The meeting starts at 6 p.m. in the Redwood City Library located at 1044 Middlefield Road.
Thursday: Willow Road apartment renovations meeting
The Mid-Peninsula Housing Coalition, which plans to build a 78-unit apartment complex with affordable housing in the 1200 block of Willow Road, will hold a community meeting on Thursday, April 3, to talk about the design, purpose and impact of the project.
The coalition has applied for a portion of $3.2 million that Menlo Park has made available to encourage construction of below-market-rate housing, according to staff.
The meeting starts at 6:30 p.m. in the Menlo Park Senior Center at 100 Terminal Ave.
Fine arts festival
The annual sidewalk fine arts festival returns to Menlo Park from April 11 through 13. Sponsored by the Chamber of Commerce, the event will exhibit works by 90 artists, displayed along Santa Cruz Avenue.
This year's featured artists include sculptor Chris Efstratis and photographer Barbara Lee.
The free festival runs from 10 a.m. to 6 p.m. on Friday and Saturday, and 10 a.m. to 5 p.m. on Sunday.
Search and rescue team deploys to Alaska
With Washington state's search and rescue teams busy with the aftermath of a deadly mudslide, a large-scale disaster exercise in nearby Alaska found itself short on participants.
The exercise, Operation Shield, had been in the works for two years.
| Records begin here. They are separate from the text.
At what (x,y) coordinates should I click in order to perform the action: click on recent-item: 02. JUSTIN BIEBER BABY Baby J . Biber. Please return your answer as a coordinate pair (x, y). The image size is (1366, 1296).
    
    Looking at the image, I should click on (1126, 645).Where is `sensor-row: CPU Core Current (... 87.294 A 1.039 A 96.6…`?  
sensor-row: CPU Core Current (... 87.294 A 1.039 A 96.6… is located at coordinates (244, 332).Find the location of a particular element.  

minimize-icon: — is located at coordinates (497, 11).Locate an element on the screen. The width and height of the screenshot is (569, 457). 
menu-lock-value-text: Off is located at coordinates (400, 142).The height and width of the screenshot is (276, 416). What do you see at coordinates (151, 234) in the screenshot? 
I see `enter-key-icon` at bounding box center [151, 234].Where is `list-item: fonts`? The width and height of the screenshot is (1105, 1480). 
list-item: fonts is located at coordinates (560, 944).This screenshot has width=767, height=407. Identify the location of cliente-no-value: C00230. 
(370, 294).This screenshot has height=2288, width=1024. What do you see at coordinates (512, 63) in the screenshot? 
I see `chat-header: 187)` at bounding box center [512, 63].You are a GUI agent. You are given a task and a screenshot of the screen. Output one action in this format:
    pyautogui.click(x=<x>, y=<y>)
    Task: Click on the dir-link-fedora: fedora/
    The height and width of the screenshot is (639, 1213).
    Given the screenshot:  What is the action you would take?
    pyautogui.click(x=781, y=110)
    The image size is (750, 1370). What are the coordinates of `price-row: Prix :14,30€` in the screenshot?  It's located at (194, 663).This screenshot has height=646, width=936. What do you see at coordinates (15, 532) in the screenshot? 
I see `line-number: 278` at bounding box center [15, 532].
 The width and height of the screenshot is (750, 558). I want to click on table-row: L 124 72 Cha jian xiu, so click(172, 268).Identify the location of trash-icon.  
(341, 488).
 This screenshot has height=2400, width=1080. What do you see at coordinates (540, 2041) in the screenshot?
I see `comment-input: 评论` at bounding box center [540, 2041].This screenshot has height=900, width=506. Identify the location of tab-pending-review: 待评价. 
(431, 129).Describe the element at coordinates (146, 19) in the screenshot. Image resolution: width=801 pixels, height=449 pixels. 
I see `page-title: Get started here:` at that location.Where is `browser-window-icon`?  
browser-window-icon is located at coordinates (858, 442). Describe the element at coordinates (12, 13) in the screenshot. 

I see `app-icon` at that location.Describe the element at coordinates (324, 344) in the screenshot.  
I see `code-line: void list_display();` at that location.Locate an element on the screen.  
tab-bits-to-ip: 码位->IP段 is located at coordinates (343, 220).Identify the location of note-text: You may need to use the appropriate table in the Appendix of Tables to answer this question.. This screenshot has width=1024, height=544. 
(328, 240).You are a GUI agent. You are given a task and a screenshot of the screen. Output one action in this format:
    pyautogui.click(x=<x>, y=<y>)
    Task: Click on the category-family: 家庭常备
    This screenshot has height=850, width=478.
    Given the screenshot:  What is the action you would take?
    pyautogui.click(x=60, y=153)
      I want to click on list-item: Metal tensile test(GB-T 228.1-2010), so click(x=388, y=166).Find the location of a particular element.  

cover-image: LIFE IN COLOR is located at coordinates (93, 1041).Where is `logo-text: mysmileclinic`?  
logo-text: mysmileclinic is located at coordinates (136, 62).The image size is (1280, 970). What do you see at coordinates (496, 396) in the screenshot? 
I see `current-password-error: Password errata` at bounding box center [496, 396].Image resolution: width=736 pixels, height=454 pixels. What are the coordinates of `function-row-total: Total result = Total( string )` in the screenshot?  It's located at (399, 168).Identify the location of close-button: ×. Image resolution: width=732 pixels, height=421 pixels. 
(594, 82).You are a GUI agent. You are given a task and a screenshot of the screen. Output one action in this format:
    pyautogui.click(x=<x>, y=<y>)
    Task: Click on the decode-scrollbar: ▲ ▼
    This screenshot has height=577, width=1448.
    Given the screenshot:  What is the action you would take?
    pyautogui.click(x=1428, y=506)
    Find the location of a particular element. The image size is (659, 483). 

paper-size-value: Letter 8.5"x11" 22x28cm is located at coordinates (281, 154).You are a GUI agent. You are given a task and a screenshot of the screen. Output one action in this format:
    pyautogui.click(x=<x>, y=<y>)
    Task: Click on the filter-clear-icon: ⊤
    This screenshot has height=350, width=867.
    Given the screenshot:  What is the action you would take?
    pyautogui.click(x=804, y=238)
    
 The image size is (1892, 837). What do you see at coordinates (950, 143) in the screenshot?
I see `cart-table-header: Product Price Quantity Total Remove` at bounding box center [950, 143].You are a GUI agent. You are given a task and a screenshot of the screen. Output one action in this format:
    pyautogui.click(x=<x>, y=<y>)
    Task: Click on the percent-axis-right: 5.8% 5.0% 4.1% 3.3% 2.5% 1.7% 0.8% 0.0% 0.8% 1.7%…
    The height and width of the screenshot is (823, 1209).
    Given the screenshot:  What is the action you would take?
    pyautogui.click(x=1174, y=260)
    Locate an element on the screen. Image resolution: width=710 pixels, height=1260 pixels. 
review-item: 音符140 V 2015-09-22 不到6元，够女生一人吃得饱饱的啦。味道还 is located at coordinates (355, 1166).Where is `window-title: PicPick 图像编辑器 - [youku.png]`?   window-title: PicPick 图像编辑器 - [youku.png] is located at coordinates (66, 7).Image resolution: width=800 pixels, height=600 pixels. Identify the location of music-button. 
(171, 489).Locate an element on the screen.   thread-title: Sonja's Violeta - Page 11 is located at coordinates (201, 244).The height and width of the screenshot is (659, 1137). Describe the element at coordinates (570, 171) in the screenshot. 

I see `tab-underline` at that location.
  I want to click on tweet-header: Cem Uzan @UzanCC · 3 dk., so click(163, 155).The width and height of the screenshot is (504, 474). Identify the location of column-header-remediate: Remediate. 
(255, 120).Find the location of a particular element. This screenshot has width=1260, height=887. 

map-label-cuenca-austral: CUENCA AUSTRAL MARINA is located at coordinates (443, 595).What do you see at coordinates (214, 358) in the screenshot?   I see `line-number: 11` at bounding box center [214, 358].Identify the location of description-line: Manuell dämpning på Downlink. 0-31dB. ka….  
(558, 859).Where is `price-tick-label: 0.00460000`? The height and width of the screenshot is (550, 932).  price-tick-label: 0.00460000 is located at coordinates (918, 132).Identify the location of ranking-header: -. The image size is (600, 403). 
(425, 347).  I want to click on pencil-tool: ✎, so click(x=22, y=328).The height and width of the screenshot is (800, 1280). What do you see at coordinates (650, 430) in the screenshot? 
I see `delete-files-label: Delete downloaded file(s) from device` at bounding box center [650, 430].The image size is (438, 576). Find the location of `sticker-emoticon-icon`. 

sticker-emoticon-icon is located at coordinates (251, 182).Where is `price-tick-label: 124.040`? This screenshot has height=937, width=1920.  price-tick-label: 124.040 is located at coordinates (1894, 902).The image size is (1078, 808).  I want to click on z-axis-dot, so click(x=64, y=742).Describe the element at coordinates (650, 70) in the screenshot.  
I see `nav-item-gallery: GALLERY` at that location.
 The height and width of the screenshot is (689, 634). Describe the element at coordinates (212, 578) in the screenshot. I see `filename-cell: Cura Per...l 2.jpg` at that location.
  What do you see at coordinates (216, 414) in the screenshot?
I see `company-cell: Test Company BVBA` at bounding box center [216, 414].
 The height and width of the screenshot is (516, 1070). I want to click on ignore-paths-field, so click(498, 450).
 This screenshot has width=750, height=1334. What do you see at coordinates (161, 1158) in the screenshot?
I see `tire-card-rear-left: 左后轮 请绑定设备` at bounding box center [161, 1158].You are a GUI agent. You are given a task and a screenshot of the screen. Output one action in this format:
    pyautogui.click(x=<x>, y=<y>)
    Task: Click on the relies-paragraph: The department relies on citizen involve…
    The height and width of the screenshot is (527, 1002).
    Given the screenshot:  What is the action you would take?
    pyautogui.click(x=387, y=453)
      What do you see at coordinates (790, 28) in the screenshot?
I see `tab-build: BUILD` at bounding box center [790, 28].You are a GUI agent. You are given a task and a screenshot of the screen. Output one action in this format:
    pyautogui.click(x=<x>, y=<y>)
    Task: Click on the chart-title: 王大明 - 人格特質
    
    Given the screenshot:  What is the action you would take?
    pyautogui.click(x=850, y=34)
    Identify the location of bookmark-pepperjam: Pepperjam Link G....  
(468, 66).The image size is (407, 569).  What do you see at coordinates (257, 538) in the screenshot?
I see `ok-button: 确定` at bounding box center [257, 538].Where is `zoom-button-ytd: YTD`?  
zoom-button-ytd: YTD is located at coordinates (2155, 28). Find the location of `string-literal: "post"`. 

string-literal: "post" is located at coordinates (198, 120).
But members of California Task Force 3, sponsored by the Menlo Park Fire Protection District, got only a few hours' notice that they were being asked to fill in, according to Chief Harold Schapelhouman. The last-minute scramble was nothing new for a team that saw deployment after the Oklahoma City bombing and Hurricane Katrina.
"Essentially, our folks are in their comfort zone of controlled chaos — right where we want them to be in preparation for a real emergency," Chief Schapelhouman said in a press release. He described the invitation as "an incredible honor for our team."
Seventy-two team members flew to Alaska at 3 a.m. on Thursday, March 27, to join the Anchorage Fire Department and National Guard over the following 24 hours in an exercise involving a debris pile simulating a structure collapsed by an earthquake. They then returned home on Saturday night.